Life

These Emoji Profile Pics Mean Something Important

by Suzannah Weiss

Wondering what those orange and yellow faces showing up on Facebook profile pictures mean? They're actually part of a sexual assault awareness movement that originated in Iceland on the Facebook group Beauty Tips (because, surprise surprise, people can care about both beauty and sexual assault prevention). When one user asked if anyone else in the group had been sexually assaulted, hundreds of women responded in the affirmative.
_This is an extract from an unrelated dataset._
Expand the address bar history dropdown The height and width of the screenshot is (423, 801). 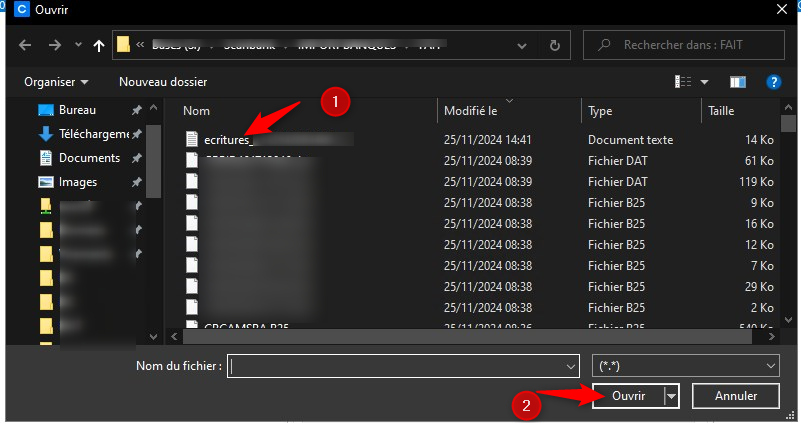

Feeling like this shouldn't have been as surprising as it was, many of these women decided to share their stories of assault and harassment publicly on Facebook and Twitter with the hashtags #‎þöggun‬ ("silencing"), ‪#‎konurtala‬ ("women speak"), and ‪#‎outloud‬.

In addition, participants in the movement are changing their Facebook profile pictures to orange faces with speech bubbles as mouths to indicate that they have been victims of sexual violence and yellow ones to demonstrate that they know victims. Users of the profile picture and hashtags have been copying and pasting this status, which points out that the movement is bringing attention not only to the commonality of sexual assault, but also to the dismissal with which victims are often treated:

What [the stories told using the hashtags] all have in common is a story of being condemned in one way or the other when [victims of assault] first revealed what happened to them and reached out for help. Society, families, and professionals failed in several different ways. This has led to a small revolution, where the emphasis is on... widespread social, attitude, and system changes. We need to make sure that it is safe to tell, that the victim gets appropriate help, and that justice is done. A society that shields perpetrators is a sick society.

Indeed, according to RAINN, only 68 percent of sexual assault victims report their assaults. This silence is understandable given the backlash and accusations of lying that victims face, exemplified by the vitriol currently hurled at Emma Sulkowicz for her performance art pieces that bring attention to sexual assault on college campuses. In order to ensure that justice is served for perpetrators, we need to create a society more hospitable to victims.

The same lack of sympathy that makes it a nightmare to report sexual assault also makes it incredibly brave to admit to being a victim on social media. Such admissions shouldn't be scary or shameful because the victims didn't do anything wrong; their abusers did. Hopefully, the more orange and yellow faces we see, the less scared people will be to display them on their profiles.

Despite prevalent discussions of sexual assault and harassment in the news and awareness programs in schools, people often don't grasp how common the problem really is until it touches them personally. I still have men look at me in shock when I tell them I experience sexual harassment on a daily basis. Once, a male friend asked me and another woman if we had ever been pressured into a sexual situation; he was flabbergasted that we both, like most women, had.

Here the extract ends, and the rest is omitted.